UK vs US guidelines. ChatGPT does not reliably distinguish between UK and US clinical practice. A UK GP asking about statin prescribing may receive an answer based on ACC/AHA guidelines rather than NICE. The model does not flag the jurisdictional mismatch. For a clinician whose audit, appraisal, and medico-legal defence depend on following UK guidance, this is a serious limitation.

Confidence calibration.
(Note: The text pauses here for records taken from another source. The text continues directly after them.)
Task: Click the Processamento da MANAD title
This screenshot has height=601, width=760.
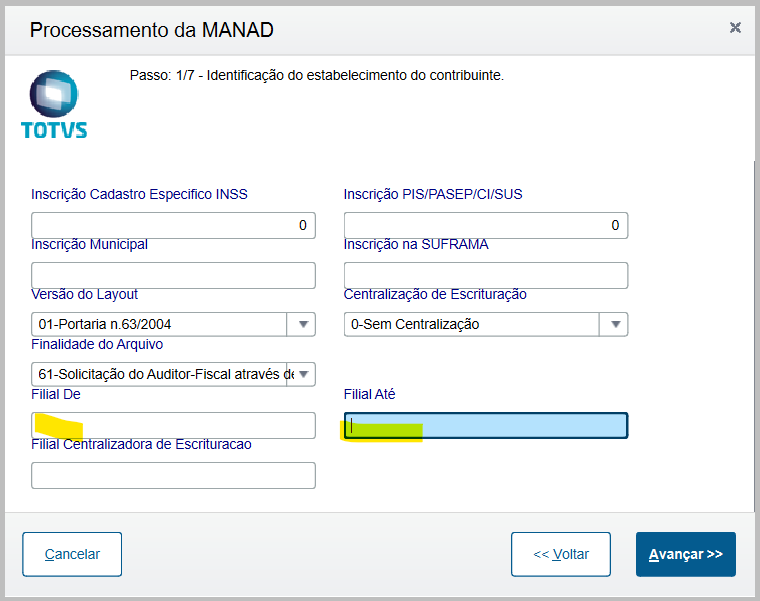Action: (151, 29)
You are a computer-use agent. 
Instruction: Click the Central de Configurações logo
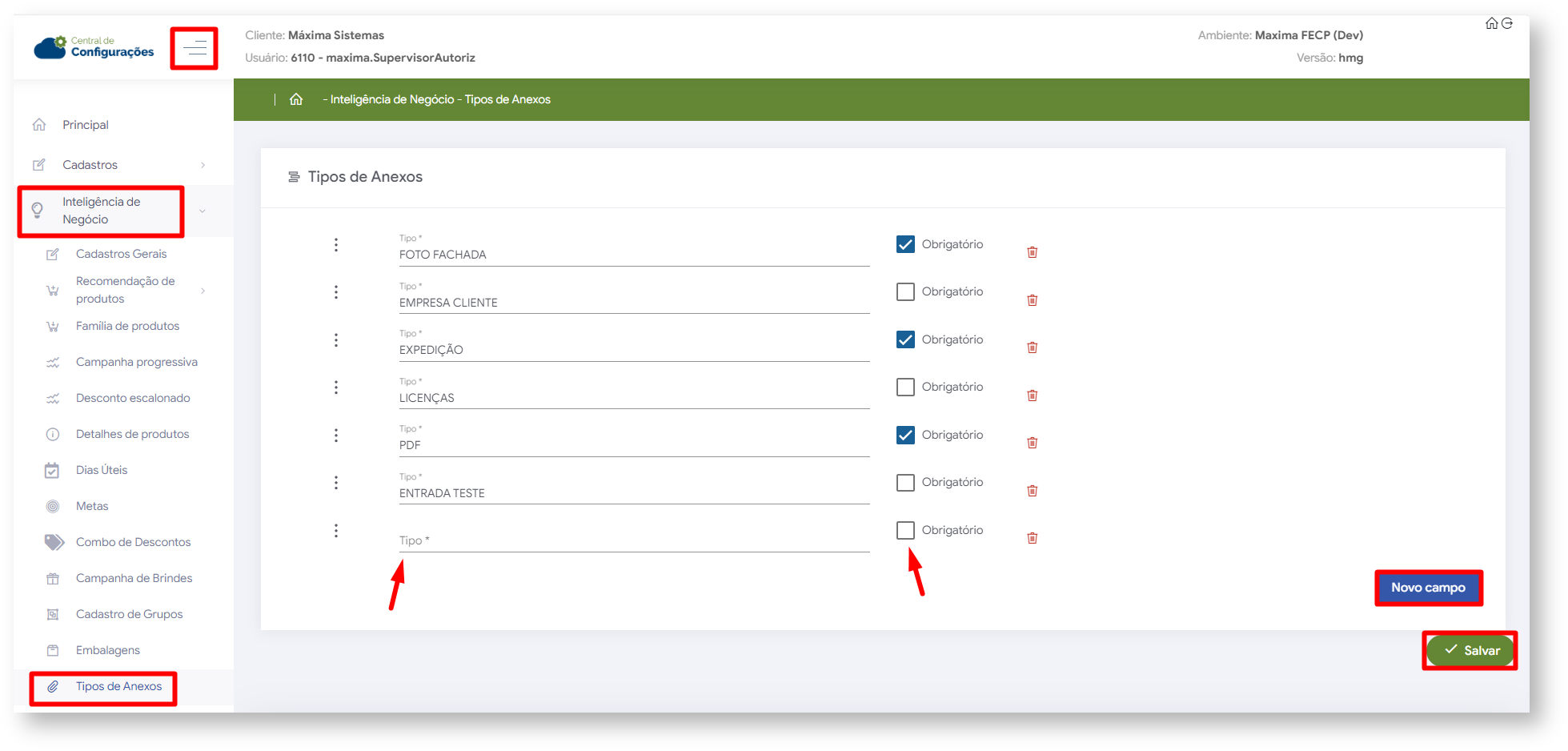[x=94, y=47]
ChatGPT sounds equally confident whether it is correct or wrong. There is no uncertainty signal — no "I'm not sure about this" qualifier when the model is generating from weak training signal. The fluency of the language does not correlate with the accuracy of the content. This is perhaps the most dangerous feature for clinical use.

Error amplification. Research published in Nature Communications Medicine found that when clinical vignettes contained planted errors, leading LLMs repeated or elaborated on the error in up to 83% of cases. ChatGPT does not detect clinical inconsistencies — it amplifies them. If you provide incorrect information in your prompt, the AI will build a confident, articulate response on top of that incorrect foundation.

Why Purpose-Built Medical AI Is Architecturally Safer

The difference between ChatGPT and a tool like iatroX is not cosmetic — it is architectural.

ChatGPT generates text from statistical patterns learned during training. It does not retrieve from any specific source when answering your question. It predicts what text should follow your prompt based on patterns in its training data — which may include authoritative guidelines, but also outdated textbooks, US-centric protocols, patient forum posts, and medical misinformation.

iatroX uses retrieval-augmented generation (RAG) over a curated corpus of NICE, CKS, SIGN, and BNF guidelines. When you ask a question, the system retrieves relevant content from verified sources, synthesises an answer, and shows you exactly where it came from. The citation links to the actual guideline section. You can verify in one click.

iatroX is UKCA-marked and MHRA-registered. ChatGPT is not a medical device and was never designed to be one. The RCP's 2026 report on digital and AI explicitly notes that tools like ChatGPT "are not regulated for use in healthcare" and that clinicians should not just defer to an AI's output.

The Practical Framework for UK Clinicians

Use ChatGPT for: Administrative writing, teaching preparation, communication drafting, brainstorming. Tasks where the output will be reviewed and edited before use, and where clinical accuracy is not directly at stake.

Use iatroX for: Clinical questions, guideline retrieval, prescribing verification, referral criteria, management pathways. Any situation where the accuracy of the medical information directly affects patient care.

Use the BNF for: Every prescribing decision. No AI tool — whether general-purpose or purpose-built — should be the sole basis for a dose or interaction check.

Never use ChatGPT as: Your sole source for a clinical decision. Every clinical output must be independently verified against an authoritative source.

Conclusion

ChatGPT is a remarkable technology. It is not a clinical tool. The gap between "impressively articulate" and "clinically safe" is where patient harm occurs. Purpose-built medical AI like iatroX closes that gap by grounding every answer in verified guidelines, showing every source, and operating within a regulatory framework designed for clinical use.

Use the right tool for the right job. Your patients are counting on the difference.